In her lifetime, she tells The Independent, she’s seen improvements in awareness about EB and some evolution of treatments – but there is no cure and supports are still sorely lacking.
“We still need to keep going,” she tells The Independent. “We still need to keep fighting.”
To that end, she has Farrell plugging her book; he released a new video urging fans to buy copies for their loved ones as Christmas gifts. The pair of them “have something big happening in February,” too, she tells The Independent – though she coyly won’t share details.

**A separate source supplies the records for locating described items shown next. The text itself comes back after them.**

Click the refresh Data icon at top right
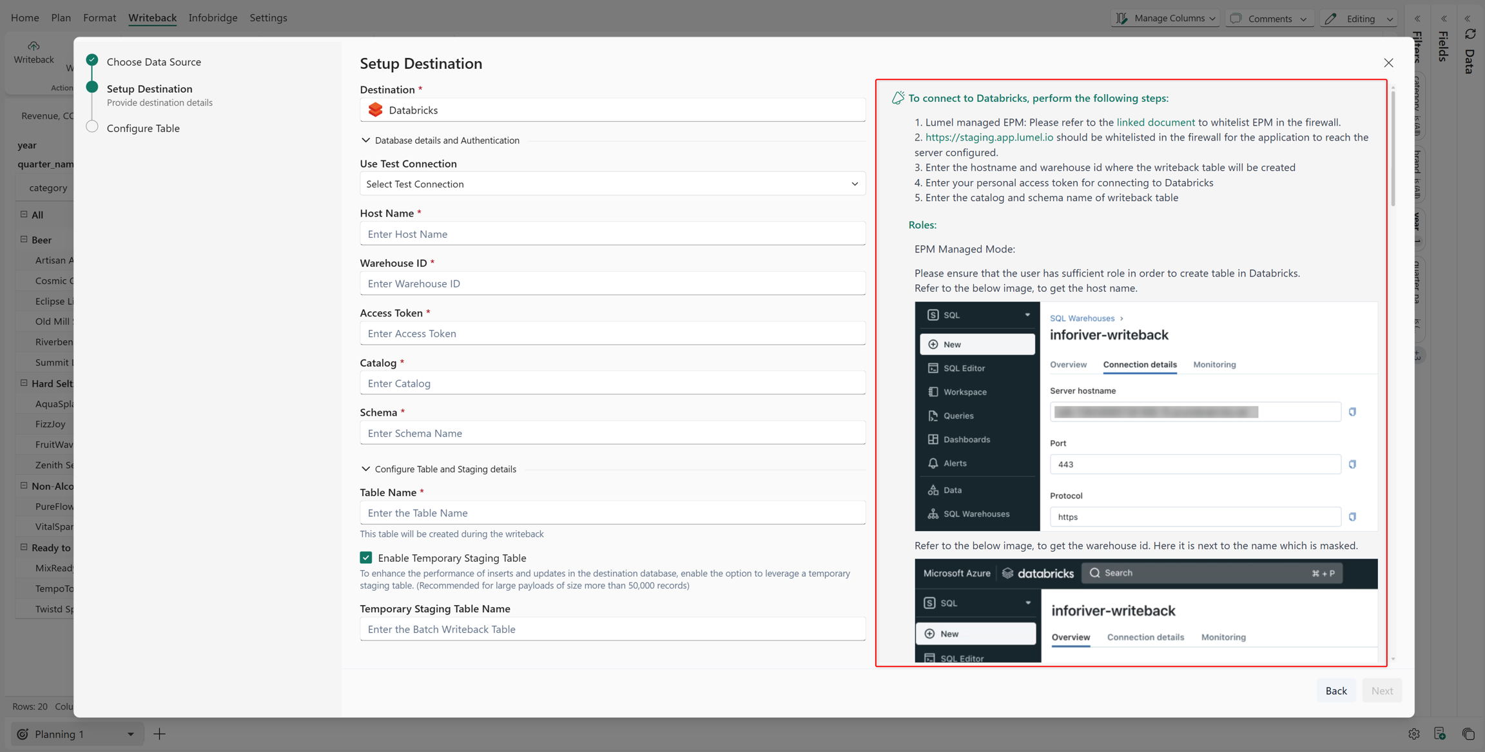Image resolution: width=1485 pixels, height=752 pixels. click(1470, 34)
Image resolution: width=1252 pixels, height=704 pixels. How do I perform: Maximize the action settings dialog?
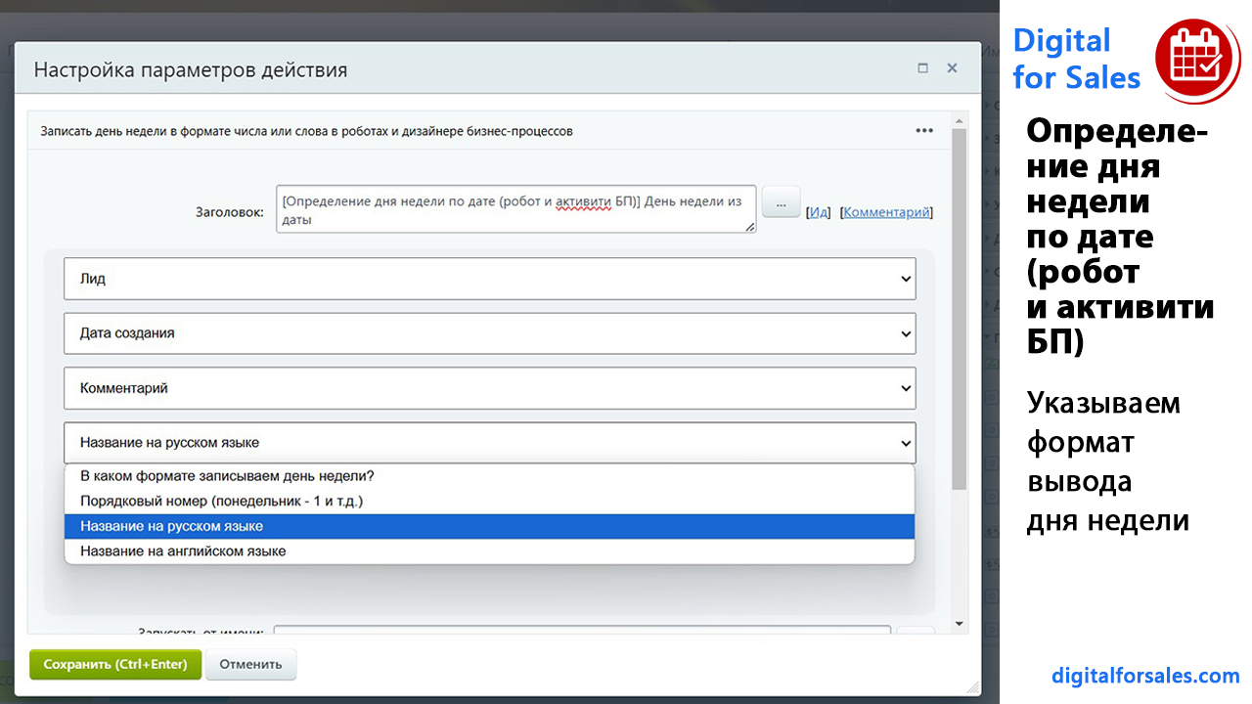click(x=922, y=68)
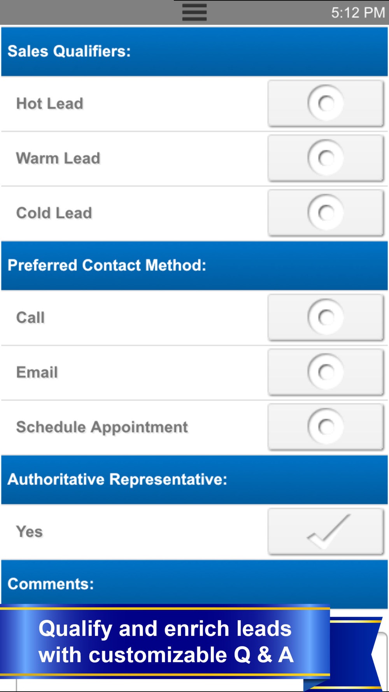Click the Schedule Appointment label

tap(102, 427)
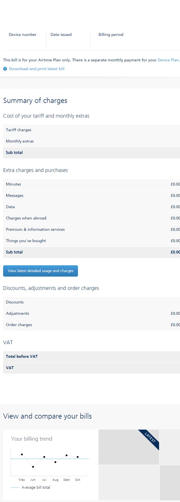Follow the Device Plan link
The image size is (180, 502).
tap(168, 60)
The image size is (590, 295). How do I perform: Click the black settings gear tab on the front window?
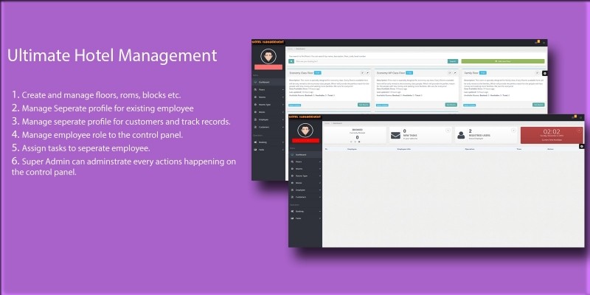581,146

She believes her mission to educate the world about EB, along with her family and Farrell’s friendship, has helped her reach milestone ages that so many other patients have not. And she wants fellow sufferers, along with readers dealing with any type of obstacles in their lives, to learn her story and have hope.
“My parents were told that I wouldn’t last a week and I’d be better off if I didn’t … I’m 41 now,” she says. “I shouldn’t be alive at all, in any way.
“For EB families or others, I want [them] to take away that if they’re determined enough, if you’ve enough strength in your bones and your body, if you have enough fire in your belly … you can do anything in the world,” she says. “I mean it. It doesn’t have to be the biggest thing in the world, but just do something that you want to do.”
Emma’s greatest defiance, writes Farrell for the book, “is her insistence on living a full and meaningful life. A life of adventure and joy. A life that is, of course, limited in many ways by Epidermolysis Bullosa, but a life that has shared so much laughter, so much friendship, had so many challenges chosen and imposed, and has triumphed over them all.”
He concludes: “She’s one of the greatest teachers we have, and if the reader can feel even an ounce of the wonder, the sorrow, the strength and hope that I have felt in knowing her, then they will walk away with a life enriched for the time spent in the company of this amazing woman.”